Start of DATA SUPPLIED

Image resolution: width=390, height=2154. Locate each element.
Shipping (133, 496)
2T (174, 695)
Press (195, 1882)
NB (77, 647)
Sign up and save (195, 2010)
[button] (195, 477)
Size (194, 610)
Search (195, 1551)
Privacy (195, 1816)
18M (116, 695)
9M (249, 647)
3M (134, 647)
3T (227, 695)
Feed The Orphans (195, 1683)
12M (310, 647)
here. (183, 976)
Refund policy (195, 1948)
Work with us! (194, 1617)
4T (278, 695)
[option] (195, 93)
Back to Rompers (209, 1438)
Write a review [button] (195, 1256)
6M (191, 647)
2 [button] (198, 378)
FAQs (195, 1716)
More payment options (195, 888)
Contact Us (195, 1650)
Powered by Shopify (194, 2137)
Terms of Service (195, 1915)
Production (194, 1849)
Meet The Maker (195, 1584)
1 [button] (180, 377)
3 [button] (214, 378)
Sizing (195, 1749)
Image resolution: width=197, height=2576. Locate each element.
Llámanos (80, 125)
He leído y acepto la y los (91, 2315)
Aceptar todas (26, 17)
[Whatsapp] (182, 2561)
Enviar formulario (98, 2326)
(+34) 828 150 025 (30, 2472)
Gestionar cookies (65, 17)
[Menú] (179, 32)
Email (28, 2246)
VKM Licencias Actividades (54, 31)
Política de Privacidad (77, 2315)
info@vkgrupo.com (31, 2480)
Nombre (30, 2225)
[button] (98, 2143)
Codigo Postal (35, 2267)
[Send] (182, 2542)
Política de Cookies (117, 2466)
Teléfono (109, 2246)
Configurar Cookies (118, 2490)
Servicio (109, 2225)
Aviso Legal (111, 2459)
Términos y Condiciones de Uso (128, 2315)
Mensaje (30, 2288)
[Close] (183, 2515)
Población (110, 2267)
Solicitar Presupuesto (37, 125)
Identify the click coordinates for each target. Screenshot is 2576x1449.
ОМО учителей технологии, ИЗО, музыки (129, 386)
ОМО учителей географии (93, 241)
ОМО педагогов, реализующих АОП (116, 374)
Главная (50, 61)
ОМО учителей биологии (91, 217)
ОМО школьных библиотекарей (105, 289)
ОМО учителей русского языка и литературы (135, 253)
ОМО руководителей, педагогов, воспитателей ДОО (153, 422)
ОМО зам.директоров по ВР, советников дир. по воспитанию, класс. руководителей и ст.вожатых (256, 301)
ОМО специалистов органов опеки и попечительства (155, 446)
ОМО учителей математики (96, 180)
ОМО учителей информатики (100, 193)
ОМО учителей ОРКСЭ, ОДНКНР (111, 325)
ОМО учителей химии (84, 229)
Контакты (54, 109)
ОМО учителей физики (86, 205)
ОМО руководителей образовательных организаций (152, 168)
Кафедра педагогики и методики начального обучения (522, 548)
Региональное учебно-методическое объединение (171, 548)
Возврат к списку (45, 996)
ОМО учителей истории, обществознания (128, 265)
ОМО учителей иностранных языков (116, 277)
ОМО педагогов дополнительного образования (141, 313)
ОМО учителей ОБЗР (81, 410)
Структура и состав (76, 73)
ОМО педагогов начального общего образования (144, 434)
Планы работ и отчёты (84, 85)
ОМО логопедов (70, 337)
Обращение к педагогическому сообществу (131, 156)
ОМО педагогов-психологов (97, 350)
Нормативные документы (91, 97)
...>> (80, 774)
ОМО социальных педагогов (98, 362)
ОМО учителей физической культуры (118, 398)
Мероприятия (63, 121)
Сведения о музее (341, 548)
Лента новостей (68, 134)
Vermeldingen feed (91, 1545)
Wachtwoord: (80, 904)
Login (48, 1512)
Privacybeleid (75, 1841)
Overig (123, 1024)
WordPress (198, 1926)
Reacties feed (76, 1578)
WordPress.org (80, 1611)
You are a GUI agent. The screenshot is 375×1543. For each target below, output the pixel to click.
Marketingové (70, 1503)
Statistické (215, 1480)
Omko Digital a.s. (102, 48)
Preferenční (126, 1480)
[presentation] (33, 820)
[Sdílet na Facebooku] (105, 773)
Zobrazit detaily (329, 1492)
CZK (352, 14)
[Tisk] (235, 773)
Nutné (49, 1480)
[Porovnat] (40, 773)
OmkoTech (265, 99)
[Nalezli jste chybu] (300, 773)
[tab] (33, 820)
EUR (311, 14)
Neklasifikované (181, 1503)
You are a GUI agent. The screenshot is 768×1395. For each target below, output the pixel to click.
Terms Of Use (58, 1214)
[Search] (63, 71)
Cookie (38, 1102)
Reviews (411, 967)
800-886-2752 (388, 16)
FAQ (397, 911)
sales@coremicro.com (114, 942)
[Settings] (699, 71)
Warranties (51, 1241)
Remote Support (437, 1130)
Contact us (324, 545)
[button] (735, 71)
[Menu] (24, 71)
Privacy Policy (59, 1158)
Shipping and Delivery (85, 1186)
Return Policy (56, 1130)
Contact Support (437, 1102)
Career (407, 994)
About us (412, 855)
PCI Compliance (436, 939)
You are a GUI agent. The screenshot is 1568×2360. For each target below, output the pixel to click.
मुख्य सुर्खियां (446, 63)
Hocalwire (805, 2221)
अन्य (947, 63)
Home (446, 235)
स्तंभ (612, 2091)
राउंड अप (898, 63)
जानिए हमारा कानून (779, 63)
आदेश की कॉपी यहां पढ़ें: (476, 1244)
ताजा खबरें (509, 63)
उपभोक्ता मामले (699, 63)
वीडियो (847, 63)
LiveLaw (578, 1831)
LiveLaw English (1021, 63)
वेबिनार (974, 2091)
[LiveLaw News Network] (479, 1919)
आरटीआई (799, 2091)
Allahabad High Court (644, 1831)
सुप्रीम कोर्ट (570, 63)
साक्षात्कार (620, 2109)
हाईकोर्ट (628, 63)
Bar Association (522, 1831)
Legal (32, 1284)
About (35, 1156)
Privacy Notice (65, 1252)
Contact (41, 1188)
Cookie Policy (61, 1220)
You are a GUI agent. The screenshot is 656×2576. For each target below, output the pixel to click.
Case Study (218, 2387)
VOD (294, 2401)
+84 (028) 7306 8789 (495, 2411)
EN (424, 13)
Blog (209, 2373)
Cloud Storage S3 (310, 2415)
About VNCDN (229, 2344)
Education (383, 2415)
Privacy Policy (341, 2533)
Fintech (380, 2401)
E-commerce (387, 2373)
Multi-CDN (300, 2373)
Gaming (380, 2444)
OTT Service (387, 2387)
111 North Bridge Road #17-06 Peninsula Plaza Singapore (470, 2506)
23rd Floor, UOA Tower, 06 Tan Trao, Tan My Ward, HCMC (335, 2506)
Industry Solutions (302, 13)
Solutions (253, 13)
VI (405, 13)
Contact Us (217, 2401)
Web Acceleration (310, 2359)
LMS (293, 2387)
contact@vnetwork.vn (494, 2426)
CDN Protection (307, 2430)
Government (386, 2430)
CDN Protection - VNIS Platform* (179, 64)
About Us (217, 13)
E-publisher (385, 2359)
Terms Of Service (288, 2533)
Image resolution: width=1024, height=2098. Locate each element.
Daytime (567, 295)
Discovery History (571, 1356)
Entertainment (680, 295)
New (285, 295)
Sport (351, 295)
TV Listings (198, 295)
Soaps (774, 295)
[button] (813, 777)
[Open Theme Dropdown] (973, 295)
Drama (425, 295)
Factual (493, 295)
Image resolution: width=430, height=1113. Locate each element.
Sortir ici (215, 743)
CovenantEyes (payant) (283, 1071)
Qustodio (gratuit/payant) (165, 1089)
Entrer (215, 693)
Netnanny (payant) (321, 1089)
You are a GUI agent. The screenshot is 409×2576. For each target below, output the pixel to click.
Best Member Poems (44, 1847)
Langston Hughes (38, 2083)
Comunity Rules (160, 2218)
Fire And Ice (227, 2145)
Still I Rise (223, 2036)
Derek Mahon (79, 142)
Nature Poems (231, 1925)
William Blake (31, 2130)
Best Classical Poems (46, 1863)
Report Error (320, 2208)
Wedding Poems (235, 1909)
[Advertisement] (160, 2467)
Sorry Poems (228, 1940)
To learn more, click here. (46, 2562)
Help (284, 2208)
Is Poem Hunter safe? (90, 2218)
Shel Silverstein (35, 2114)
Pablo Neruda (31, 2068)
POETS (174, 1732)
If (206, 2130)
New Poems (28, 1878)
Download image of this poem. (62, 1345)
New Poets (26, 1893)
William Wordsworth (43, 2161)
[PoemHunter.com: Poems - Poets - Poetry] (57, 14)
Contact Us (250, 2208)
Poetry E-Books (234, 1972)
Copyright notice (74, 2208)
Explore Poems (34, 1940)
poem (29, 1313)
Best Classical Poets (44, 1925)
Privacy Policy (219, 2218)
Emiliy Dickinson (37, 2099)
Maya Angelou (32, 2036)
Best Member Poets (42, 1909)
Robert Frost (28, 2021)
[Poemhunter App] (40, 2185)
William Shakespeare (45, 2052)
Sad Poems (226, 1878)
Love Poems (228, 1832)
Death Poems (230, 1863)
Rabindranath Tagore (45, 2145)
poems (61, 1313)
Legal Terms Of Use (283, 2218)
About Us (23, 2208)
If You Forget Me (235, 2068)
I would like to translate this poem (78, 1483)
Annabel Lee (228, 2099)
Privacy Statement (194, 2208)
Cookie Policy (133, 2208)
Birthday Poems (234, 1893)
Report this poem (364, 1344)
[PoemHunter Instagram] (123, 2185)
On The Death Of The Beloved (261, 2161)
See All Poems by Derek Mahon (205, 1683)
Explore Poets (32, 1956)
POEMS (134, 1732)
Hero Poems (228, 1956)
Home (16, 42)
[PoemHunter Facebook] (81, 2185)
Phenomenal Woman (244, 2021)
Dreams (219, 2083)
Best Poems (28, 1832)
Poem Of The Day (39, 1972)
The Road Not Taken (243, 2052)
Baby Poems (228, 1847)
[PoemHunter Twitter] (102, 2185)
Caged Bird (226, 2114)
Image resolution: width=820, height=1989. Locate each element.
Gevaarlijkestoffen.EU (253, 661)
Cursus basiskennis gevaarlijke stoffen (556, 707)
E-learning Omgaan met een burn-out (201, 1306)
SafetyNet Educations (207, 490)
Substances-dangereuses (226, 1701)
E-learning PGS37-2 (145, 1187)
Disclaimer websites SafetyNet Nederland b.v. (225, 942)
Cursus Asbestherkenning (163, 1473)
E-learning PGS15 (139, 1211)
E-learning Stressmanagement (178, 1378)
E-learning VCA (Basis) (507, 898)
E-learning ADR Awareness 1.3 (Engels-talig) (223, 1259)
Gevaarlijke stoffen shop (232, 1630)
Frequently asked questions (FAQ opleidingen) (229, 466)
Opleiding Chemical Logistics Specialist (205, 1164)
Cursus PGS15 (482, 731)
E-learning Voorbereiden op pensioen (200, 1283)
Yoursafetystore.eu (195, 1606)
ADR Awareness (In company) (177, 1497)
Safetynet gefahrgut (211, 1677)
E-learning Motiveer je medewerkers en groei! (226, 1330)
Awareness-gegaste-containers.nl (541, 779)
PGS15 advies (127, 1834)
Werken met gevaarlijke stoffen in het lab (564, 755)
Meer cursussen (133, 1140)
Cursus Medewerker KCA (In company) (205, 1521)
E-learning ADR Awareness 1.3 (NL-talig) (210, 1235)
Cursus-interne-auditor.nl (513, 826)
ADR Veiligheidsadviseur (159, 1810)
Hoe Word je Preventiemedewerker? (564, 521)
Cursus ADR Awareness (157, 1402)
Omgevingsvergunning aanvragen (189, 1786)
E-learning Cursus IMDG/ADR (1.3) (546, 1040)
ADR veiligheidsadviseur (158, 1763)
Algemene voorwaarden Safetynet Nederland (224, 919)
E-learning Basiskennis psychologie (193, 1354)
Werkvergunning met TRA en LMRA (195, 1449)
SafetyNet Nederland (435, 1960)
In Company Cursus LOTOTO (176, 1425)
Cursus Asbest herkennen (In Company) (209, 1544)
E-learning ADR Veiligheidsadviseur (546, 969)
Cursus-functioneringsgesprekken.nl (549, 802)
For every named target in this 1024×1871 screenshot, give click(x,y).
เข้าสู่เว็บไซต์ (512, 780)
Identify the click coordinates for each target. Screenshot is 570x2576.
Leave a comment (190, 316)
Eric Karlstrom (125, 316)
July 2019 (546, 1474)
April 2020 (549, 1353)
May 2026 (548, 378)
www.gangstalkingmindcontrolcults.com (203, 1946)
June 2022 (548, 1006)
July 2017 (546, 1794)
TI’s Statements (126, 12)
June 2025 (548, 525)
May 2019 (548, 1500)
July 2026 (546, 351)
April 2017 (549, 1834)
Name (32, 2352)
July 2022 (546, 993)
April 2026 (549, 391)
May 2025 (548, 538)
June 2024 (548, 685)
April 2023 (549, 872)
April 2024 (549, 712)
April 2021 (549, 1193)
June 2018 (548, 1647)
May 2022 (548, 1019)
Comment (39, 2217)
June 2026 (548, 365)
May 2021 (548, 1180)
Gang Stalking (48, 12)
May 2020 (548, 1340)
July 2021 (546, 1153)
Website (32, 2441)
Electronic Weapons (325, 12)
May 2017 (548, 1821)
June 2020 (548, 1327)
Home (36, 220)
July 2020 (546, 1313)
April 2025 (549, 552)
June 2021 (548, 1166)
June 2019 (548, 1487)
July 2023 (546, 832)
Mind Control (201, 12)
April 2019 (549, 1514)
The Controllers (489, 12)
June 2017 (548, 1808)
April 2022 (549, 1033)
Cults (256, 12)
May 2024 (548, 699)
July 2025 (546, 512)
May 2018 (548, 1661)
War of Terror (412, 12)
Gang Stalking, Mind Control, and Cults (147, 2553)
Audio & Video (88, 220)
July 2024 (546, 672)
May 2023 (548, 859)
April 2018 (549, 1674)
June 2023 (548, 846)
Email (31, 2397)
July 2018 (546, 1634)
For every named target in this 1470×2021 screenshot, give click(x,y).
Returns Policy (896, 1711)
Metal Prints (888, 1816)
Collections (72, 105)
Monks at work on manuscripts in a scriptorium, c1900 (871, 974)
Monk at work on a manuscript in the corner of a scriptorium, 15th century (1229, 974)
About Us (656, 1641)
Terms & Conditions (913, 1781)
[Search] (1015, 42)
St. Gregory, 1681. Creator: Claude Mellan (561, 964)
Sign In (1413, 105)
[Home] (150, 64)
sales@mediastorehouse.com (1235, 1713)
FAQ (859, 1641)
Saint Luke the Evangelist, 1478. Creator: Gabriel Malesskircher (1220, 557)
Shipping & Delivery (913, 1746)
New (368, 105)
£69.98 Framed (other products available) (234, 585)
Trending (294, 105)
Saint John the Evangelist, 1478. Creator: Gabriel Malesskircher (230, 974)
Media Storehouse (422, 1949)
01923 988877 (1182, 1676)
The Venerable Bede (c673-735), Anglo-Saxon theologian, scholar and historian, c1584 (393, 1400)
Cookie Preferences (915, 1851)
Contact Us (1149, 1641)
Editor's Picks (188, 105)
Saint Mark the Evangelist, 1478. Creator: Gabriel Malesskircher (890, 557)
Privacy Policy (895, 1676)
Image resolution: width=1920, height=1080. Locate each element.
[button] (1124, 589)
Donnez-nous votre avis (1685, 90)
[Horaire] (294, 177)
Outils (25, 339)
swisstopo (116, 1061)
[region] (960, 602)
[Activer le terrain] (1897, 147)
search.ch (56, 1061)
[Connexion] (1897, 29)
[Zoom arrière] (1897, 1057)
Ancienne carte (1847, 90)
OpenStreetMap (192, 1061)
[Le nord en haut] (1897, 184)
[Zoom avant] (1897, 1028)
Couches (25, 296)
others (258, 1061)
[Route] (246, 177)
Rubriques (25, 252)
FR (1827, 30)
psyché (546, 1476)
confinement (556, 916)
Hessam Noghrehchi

End of DATA SUPPLIED

The answer must be a single number: how many lines of the data include the string "below".

TASK ANSWER:
5